Jangan-Lombok yang Disajikan. KH/WG.
nJangan Jangan Lombok. KH/WG.

Kompleksitas relasi dalam jangan-lombok bukan sekedar memenuhi syarat metabolisme tubuh manusia yang memang harus tetap berlanjut. Budaya jangan-lombok tak bisa lepas dengan ‘kelas’ sosial masyarakat yang mula menciptakannya. Jangan-lombok adalah makanan desa. Ia diciptakan oleh orang desa. Ada dua kutub dalam teori kelas, desa dan kutha. Ada makanan-desa, ada makanan-kota. Karena gerak kelas sosial masyarakat, ada makanan-desa yang ngutha. Dalam arti, ada makanan-desa yang diinginkan oleh masyarakat kota, sehingga (seakan-akan) kelas makanan ini mengalami pergerakan selaras dengan pergerakan masyarakat desa yang ngurban: makanan desa menjadi makanan kota. Meskipun ini cenderung masalah gaya. Jangan-lombok ngurban. Segmentasinya berubah, bergerak. Jangan-lombok diangkat ke maqam ‘lebih tinggi’. Oleh orang kota, yang banyak di antaranya adalah orang urban dari desa, jangan-lombok dilabeli semboyan “kembali ke desa”, untuk meminimalisasi kecurigaan tentang gerakan ini hanya melulu menjual komoditas. Karena memang orang kota, sebagai wali modernisme, barangkali telah kehabisan stok tentang hal-hal yang laku untuk ‘dijual’, ‘dikoleksi’, atau juga dipajang sebagai hiburan. Lantas modernisme ‘meminta-pertolongan’ ke pelosok-pelosok budaya desa, ke dunia tradisional-lokal, demi sebuah gaya (model), untuk keberlangsungan hidupnya. Kota pun mendapat pertolongan dari makanan seperti jangan-lombok yang ndesa.

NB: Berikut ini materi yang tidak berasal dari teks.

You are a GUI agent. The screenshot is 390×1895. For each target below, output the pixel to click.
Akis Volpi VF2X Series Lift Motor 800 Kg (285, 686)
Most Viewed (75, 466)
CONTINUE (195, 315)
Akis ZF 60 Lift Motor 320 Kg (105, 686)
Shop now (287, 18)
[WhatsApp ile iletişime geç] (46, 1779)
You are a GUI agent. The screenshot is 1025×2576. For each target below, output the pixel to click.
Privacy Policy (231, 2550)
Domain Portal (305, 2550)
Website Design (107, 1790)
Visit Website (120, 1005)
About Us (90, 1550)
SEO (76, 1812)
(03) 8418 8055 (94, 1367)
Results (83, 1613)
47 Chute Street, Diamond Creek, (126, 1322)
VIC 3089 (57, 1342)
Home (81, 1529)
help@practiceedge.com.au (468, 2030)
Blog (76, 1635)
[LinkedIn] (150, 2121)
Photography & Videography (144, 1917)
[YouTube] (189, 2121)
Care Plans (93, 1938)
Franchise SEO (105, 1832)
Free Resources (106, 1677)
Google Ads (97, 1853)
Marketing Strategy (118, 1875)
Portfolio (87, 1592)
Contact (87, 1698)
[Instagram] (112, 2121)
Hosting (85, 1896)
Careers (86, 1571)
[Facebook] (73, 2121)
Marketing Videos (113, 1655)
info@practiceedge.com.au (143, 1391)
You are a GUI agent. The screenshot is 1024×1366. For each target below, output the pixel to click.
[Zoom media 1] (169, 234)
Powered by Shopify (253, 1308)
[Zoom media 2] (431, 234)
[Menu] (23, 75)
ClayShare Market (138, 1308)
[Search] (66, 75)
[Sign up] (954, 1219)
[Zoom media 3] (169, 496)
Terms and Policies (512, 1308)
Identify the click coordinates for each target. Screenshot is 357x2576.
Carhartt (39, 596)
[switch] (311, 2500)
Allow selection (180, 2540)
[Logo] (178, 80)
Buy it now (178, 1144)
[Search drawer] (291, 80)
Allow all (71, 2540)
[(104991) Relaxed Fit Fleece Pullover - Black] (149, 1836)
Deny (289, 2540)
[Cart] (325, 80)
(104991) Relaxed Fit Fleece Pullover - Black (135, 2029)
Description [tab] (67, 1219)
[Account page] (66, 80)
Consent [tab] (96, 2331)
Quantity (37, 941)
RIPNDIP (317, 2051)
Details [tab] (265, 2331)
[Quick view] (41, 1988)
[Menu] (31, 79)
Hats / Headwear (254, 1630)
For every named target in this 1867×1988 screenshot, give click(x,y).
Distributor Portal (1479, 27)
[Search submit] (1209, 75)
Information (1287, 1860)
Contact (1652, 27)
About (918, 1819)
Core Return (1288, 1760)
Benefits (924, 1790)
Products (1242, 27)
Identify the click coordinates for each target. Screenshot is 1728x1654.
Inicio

Akhirnya jangan-lombok sebagai nalar desa berkembang. Jangan-lombok yang ndesa begitu diapresiasi. Dengan mempertahankan bentuk aslinya ketika di desa, jangan-lombok disajikan ulang di ruang-ruang perkotaan seperti bumbu-desa, jangan-desa, dan sebangsanya di kota. ‘Politik-etis’, politik balas budi, kepada sayur yang disebut jangan-lombok tak terelakkan. Budaya kota yang di dalamnya lekat dengan budaya urban barangkali lahir atas inisiasi desa, yaitu yang di awal waktu mitis disebut paradeҫa (bentuk desa yang paling kuno bagi orang pribumi), kemudian lidah modernisme menamainya paradise, atau paradisso. Barangkali paradeҫa ini sejajar dengan apa yang disebut oleh beberapa peradaban dengan kota-kota awal di bumi. Bentuk desa di masa sekarang merupakan turunan dari paradeҫa, moyangnya desa. Kota, dengan demikian, turunan desa pula.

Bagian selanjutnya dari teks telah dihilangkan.